If someone has trouble accepting those basic truths then yes, frankly, they don't have the mental toughness to succeed, and they are very likely going to fail.

And in fact I have had such discussions. One person ultimately chose gastric bypass surgery. I was frank in my disagreement with her choice and unwavering in my support once it was done. She did lose weight, a lot of it. But she never reached her target and ended up gaining some back---even with a tiny little pouch for a stomach! Thankfully she remains considerably healthier overall than she was.

And you're bringing Tauber's melodrama into it here. The studies where increasing lethargy and unbearable hunger were reported weren't diet studies, they were starvation studies. (Go read that link about the Keys study I provided; at least look at the pictures.) TreeJoe's study, on the other hand, was an actual diet study---and his patients felt great. So can it with the false claims about reasonable calorie restriction.

mcg said...

By the way, Shanna, that A-Team video on your blog ROCKS THE HOUSE.

Joan said...

For reasons having nothing to do with this discussion, I'm exhausted, so this won't be long.
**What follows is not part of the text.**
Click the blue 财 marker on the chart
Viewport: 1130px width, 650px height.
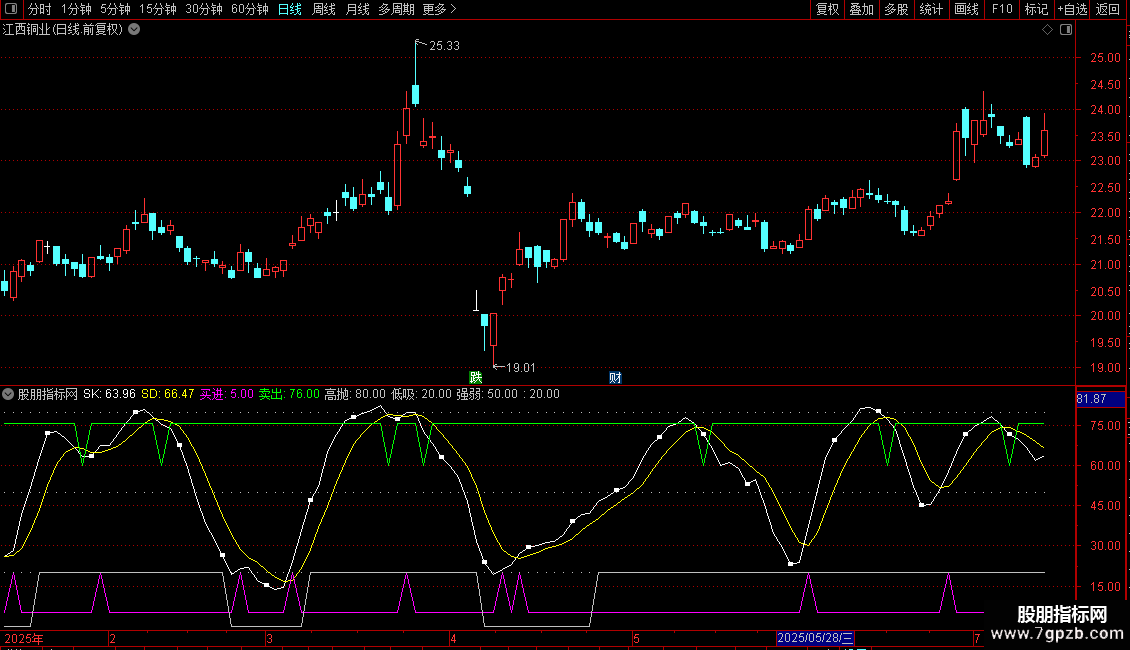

First, I wanted to say that I guessed which references to pull from Taubes' bibliography -- there were several Keyes' studies cited, there were several studies by some of the other authors, too. Good Calories, Bad Calories would be so larded with footnotes if every mention was specifically cited you wouldn't be able to read it. It's possible that Taubes was referring to another Keyes' study, but I'm not sure and at this point I don't really care.

FWIW, I agree that comparing a starvation study to a moderate caloric reduction study is apples to oranges.

MCG, I'm not sure why you're so wound up about this. It's just a comment thread, after all. More later tomorrow, in between getting my car fixed and bringing my daughter's hamster to her school.

Shanna said...

By the way, Shanna, that A-Team video on your blog ROCKS THE HOUSE.

Ha! I can't seem to actually get into the habit of blogging so I don't think I've been to my own blog in ages but that guy is awesome. He's got a bunch of videos on youtube.

mcg said...

MCG, I'm not sure why you're so wound up about this. It's just a comment thread, after all.

Agreed, I just tend to be a verbose and active commenter sometimes :) No worries. Be well.